Action item:
Across these entries, report how many lines include the string "agent", with nothing but the number.

——

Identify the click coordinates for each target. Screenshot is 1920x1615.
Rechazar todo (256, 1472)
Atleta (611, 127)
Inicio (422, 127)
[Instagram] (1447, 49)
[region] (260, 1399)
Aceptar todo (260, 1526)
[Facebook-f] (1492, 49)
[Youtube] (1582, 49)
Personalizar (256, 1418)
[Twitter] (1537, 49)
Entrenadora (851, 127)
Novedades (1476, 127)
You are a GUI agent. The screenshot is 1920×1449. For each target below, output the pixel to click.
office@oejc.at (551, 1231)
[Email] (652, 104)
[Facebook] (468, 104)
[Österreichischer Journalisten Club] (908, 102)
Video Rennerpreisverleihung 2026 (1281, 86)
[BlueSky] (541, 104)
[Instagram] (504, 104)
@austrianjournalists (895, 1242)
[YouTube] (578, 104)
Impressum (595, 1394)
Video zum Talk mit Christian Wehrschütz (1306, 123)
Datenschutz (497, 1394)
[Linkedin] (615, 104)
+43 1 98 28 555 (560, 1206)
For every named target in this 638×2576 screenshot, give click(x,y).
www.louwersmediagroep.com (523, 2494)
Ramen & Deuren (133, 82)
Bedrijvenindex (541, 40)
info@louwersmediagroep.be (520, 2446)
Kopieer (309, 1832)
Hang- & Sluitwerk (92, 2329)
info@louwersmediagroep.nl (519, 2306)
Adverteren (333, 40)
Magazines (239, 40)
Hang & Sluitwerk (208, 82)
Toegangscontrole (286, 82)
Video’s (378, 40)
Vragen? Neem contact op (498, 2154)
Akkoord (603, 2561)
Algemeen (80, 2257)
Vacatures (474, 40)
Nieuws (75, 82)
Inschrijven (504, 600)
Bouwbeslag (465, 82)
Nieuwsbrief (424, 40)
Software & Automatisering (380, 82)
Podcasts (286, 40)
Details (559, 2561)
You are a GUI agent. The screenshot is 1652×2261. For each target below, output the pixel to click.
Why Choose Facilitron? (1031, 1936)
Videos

——

Response area:
2